The antimicrobial stewardship team at JHQVAMC reviewed the use of PTZ in veterans between January 1, 2018, to December 31, 2019, and compared baseline demographics, history of HF, and outcomes in patients receiving analogous broad-spectrum empiric antibiotic therapy with CFP. Patients were included if they received at least 24 hours of PTZ or CFP. Patients were excluded if they were diagnosed with ADHF before initiation of antibiotic therapy. Patients with ADHF were identified by clinical diagnosis of ADHF documented by the treating clinician and reaffirmed by the study clinician during retrospective chart review.
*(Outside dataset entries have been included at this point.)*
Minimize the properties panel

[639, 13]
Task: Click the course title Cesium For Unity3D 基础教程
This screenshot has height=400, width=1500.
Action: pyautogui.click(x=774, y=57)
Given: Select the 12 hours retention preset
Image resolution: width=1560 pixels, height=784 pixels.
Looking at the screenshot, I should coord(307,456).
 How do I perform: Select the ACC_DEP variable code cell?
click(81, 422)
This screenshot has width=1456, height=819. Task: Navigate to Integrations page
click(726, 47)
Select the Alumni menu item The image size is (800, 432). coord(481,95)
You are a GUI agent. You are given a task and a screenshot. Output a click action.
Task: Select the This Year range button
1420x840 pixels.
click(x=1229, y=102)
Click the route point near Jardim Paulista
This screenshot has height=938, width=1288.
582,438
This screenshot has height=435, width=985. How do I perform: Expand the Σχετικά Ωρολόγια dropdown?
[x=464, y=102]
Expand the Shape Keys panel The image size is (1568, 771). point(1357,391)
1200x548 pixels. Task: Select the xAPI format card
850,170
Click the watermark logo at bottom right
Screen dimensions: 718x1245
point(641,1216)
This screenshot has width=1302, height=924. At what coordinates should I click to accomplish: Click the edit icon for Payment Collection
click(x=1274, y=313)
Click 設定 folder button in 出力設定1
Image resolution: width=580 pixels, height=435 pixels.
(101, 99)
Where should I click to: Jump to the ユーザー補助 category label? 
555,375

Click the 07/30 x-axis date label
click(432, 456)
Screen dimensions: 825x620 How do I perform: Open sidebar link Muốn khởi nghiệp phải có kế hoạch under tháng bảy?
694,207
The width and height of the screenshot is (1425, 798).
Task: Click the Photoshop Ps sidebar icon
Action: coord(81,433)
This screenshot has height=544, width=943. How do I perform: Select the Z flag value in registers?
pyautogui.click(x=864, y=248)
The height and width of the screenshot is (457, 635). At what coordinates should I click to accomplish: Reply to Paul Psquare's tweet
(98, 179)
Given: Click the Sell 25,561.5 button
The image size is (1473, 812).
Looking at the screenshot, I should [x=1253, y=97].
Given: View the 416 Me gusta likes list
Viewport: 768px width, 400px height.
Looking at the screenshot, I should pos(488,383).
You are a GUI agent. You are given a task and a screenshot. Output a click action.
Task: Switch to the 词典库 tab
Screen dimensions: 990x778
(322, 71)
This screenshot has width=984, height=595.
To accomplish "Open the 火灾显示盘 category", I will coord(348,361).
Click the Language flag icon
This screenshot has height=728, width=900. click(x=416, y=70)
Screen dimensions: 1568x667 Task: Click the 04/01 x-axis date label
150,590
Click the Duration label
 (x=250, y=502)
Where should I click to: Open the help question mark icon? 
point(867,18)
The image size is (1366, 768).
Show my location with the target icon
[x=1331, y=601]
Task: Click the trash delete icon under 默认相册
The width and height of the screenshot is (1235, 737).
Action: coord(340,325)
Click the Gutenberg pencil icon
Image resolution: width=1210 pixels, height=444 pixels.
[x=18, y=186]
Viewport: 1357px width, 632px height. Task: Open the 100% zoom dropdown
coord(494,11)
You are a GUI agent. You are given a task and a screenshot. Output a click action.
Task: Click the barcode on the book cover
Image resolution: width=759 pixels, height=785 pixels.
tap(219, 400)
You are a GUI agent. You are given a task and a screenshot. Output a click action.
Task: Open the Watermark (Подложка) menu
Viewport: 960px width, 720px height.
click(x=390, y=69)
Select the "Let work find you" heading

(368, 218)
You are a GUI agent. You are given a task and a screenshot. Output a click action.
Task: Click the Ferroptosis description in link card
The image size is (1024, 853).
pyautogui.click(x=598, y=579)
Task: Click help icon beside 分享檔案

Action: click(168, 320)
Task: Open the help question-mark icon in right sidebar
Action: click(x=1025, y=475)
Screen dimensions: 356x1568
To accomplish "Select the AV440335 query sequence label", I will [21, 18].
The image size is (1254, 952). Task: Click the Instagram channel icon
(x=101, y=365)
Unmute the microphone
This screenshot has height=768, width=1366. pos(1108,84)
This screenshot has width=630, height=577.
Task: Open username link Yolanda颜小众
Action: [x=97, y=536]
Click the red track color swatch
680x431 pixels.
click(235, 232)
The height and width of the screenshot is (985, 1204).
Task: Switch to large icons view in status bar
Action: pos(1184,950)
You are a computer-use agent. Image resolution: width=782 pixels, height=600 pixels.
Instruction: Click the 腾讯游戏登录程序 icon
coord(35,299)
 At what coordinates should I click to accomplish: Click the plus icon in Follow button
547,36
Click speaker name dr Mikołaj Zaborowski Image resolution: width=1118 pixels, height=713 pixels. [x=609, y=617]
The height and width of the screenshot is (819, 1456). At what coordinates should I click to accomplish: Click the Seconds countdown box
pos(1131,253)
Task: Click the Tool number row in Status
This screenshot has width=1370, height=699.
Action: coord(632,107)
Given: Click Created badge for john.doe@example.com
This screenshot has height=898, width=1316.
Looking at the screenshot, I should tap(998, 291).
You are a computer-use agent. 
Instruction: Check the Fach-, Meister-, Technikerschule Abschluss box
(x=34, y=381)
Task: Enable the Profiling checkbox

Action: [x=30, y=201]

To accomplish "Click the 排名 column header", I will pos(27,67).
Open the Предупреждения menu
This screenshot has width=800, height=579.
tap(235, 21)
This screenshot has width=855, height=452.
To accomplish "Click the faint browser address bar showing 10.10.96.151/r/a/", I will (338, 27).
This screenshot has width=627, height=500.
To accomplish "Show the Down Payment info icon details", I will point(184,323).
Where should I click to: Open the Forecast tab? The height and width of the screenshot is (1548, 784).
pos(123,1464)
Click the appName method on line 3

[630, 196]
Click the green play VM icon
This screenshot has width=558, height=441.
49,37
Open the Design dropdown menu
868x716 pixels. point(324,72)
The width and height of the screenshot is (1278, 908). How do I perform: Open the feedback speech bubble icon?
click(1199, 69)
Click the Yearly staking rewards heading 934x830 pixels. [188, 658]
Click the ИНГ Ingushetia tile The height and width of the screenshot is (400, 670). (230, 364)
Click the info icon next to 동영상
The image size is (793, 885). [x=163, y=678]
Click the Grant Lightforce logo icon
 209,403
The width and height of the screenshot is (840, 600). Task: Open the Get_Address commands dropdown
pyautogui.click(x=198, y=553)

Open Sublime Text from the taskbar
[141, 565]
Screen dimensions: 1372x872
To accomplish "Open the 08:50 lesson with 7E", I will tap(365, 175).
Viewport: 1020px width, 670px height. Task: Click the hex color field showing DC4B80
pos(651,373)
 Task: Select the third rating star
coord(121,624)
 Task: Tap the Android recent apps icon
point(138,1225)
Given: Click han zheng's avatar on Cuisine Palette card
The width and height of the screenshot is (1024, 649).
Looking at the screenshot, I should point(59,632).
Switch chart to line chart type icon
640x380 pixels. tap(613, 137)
Clinical information used to determine ADHF included clinical presentation, imaging (ie, chest X-ray, echocardiograms), and laboratory parameters, such as B-type natriuretic peptide. The primary endpoint of this study was the incidence of ADHF during the current hospitalization. Secondary endpoints included the length of hospital stay, hospital readmission, and overall mortality. Patient chart reviews were performed using the JHQVAMC Computerized Patient Record System (CPRS).

Statistical Analysis

Analysis was conducted with R Software. Pearson χ2 and t tests were used to compare baseline demographics, length of stay, readmission, and mortality. Significance used was α = .05.